The death penalty is our positive law. So said Indonesian President Joko Widodo in defence of his country’s decision to execute drug smugglers.
Widodo was responding to Australia’s human rights commissioner, Gillian Triggs, who suggested foreign aid to Indonesia and other countries in the Asia Pacific region should hinge on the country’s human rights records.
“My duty as president of Indonesia is to carry out the law and I’m sure other countries will understand this,” said Widodo. “Every day 50 young Indonesians die. In one year that is 18,000 dead.
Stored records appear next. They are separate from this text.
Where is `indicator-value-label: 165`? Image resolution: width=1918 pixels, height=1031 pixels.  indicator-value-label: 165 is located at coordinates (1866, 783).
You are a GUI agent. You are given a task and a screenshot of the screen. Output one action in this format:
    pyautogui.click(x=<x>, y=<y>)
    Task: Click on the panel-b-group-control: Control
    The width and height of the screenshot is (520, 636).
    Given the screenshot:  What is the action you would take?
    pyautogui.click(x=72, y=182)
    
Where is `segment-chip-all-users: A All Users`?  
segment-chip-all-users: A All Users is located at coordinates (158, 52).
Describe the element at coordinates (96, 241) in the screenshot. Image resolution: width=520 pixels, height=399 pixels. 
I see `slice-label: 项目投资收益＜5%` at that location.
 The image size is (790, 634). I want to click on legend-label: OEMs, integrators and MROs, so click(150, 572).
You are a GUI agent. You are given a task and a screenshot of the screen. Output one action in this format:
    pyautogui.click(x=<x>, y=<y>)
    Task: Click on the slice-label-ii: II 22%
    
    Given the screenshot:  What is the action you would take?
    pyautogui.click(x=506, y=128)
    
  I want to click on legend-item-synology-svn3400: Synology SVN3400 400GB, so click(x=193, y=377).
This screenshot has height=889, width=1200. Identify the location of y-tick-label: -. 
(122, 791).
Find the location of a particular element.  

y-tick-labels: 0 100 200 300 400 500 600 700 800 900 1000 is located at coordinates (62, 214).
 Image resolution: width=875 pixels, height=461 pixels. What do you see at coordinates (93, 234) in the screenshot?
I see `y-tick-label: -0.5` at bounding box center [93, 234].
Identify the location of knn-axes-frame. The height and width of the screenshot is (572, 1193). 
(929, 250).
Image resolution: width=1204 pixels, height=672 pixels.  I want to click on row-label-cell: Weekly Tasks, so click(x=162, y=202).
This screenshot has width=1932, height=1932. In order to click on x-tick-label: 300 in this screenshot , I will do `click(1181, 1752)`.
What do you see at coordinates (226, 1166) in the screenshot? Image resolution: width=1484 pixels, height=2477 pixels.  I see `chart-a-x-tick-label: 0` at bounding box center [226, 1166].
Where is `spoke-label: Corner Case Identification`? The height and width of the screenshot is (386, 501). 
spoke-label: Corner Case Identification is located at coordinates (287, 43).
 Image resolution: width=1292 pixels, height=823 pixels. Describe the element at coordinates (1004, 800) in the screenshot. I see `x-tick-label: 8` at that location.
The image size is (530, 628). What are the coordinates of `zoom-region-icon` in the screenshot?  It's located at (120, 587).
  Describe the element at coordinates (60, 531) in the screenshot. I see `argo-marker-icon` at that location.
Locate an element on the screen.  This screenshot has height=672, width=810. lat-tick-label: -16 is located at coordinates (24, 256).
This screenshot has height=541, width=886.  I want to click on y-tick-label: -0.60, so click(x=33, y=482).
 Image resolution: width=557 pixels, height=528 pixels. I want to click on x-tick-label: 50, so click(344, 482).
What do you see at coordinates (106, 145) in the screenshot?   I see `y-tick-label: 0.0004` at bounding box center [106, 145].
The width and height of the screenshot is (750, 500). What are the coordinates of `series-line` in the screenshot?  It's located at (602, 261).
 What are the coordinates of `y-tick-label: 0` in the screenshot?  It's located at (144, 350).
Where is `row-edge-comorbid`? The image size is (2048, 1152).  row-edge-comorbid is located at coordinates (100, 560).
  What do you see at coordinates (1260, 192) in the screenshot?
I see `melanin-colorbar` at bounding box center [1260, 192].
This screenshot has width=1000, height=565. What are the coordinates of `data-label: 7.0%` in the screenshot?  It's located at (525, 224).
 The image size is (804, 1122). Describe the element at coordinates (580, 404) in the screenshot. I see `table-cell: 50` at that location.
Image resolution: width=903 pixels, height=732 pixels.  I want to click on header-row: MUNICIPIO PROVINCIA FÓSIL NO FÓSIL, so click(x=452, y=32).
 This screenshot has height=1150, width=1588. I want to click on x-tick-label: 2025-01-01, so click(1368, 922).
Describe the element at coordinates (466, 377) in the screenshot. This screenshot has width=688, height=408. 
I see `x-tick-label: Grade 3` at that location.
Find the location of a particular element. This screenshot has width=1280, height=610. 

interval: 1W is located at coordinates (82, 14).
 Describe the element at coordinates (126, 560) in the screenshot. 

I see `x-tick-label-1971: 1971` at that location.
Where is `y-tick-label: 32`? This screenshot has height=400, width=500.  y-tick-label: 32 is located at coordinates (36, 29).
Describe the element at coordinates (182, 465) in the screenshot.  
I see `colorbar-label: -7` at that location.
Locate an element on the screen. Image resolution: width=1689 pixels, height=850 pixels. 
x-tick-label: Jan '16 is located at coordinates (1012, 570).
I hope they understand about that.”
As reported by The Guardian, Australia withdrew the ambassador to Indonesia for “consultations” after the execution of Andrew Chan and Myuran Sukumaran last month along with six others: Nigerians Raheem Salami, Silvester Obiekwe Nwolise, Okwudili Oyatanze and Martin Anderson; Brazilian Rodrigo Gularte and Indonesian Zainal Abidin.
Widodo refused to grant the pair clemency and has insisted the sovereignty of Indonesia must be respected by Australia.
Triggs has criticised the executions saying the death penalty was becoming an “increasingly cruel and out-of-place” practice.
“That the execution of those trafficking in drugs is contrary to international law is strongly arguable,” Triggs wrote in a column for Fairfax Media, Australasia’s leading media company.